**WHAT TO PRODUCE**
Look through the material below for "computer". Copy every line that contains it.

**RECORDS FOR THIS EXERCISE**
┌──

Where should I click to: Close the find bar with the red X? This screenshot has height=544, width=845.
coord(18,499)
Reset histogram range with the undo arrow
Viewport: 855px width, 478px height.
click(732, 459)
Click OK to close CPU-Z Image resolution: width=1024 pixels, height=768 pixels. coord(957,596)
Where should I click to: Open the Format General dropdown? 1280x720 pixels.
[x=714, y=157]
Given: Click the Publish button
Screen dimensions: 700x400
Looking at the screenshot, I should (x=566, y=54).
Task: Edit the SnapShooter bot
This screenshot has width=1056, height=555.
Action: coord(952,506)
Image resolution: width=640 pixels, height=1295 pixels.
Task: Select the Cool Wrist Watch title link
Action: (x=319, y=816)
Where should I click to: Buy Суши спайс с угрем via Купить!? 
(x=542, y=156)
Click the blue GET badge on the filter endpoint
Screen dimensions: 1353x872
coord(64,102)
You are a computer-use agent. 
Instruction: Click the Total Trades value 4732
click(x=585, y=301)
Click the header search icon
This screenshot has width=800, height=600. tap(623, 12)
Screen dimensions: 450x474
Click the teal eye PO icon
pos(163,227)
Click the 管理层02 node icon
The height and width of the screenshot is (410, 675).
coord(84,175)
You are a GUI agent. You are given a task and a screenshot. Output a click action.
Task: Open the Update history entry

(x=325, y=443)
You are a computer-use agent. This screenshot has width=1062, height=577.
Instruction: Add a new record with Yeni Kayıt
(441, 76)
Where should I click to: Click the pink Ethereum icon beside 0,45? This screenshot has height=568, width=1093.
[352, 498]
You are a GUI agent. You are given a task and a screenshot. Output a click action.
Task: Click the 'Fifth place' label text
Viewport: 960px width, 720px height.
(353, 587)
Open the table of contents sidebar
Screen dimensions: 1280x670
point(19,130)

└──

**ANSWER TO THE EXERCISE**
You are a computer-use agent. 
You are a computer-use agent. This screenshot has width=1062, height=577.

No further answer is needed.